Assessment of Cytokine Values in Serum and by RT-PCR in HIV-1 Individuals With and Without HAART

HIV Infections Clinical Trial

Official title:
Assessment of Cytokine Values in Serum and by Specific cDNA Amplification and Detection Using RT-PCR in HIV-1 Infected Individuals With and Without Highly Active Anti-Retroviral Therapy (HAART)
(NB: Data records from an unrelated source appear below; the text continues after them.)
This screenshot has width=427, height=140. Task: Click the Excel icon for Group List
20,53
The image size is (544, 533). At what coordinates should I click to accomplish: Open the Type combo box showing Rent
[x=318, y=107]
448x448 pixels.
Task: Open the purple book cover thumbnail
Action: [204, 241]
Clinical Trial Details — Status: Completed

Administrative data
NCT number NCT00746473
Other study ID # upeclin/HC/FMB-Unesp-12
Secondary ID
Status Completed
Phase N/A
First received September 2, 2008
Last updated September 3, 2008
Start date August 2004
Est. completion date October 2005

Study information
Verified date September 2008
Source UPECLIN HC FM Botucatu Unesp
Contact n/a
Is FDA regulated No
Health authority Brazil: National Health Surveillance Agency
Study type Observational

Clinical Trial Summary

A cross-sectional study was performed on HIV-1 infected individuals with or without antiretroviral treatment. 73 HIV-1 infected individuals were divided into three groups: G1= 15 infected individuals with or without AIDS who never received ARV; G2= 27 patients on HAART, and plasma HIV-1 RNA viral load (VL) equal or greater than 50 copies/mL and G3= 31 patients on HAART with undetectable VL for at least the past 6 months and a fourth group G4= 20 individuals chosen between blood donors without any disease sign and with negative HIV serum tests (control group). Serum cytokine levels pg/mL (ELISA) and specific mRNA expression by RT-PCR were performed on all four groups for TNF-a, IL-2, INF-g, IL-4 and IL-10. All patients were submitted to VL determination and CD4+ and CD8+T lymphocyte counts. Results analysis showed a significant comparison between groups for both methods and association between them (>80% - r2>0.80) with only one exception, in the individuals of control group, for IL-2 by ELISA determination. The cytokine profile for both methods and three patient groups was mature Th-0. The behavior of IL-2 and INF-g must be emphasized with the consequent expression on dominant Th profile. Both methods showed low IL-2 and elevated mean INF-g values in the three patient groups.

Description:

A cross-sectional study was performed on HIV-1 infected individuals with or without antiretroviral treatment (ARV) at the AIDS Day-Hospital, Botucatu School of Medicine, Unesp. Between August 2004 and October 2005, 73 HIV-1 infected individuals were divided into three groups: G1= 15 infected individuals with or without AIDS who never received ARV; G2= 27 patients on HAART, and plasma HIV-1 RNA viral load (VL) equal or greater than 50 copies/mL and G3= 31 patients on HAART with undetectable VL for at least the past 6 months and a fourth group G4= 20 individuals chosen between blood donors without any disease sign and with negative HIV serum tests (control group). Serum cytokine levels pg/mL (ELISA) and specific mRNA expression by RT-PCR were performed on all four groups for TNF-a, IL-2, INF-g, IL-4 and IL-10. All patients were submitted to VL determination and CD4+ and CD8+T lymphocyte counts. Results analysis showed a significant comparison between groups for both methods and association between them (>80% - r2>0.80) with only one exception, in the individuals of control group, for IL-2 by ELISA determination. The cytokine profile for both methods and three patient groups was mature Th-0. The behavior of IL-2 and INF-g must be emphasized with the consequent expression on dominant Th profile. Both methods showed low IL-2 and elevated mean INF-g values in the three patient groups. Several authors have recently drawn attention to the substantial apoptosis of infected and non infected CD4+T cells, mainly during primary infection, persisting only in those with INF-g phenotype producer and not IL-2.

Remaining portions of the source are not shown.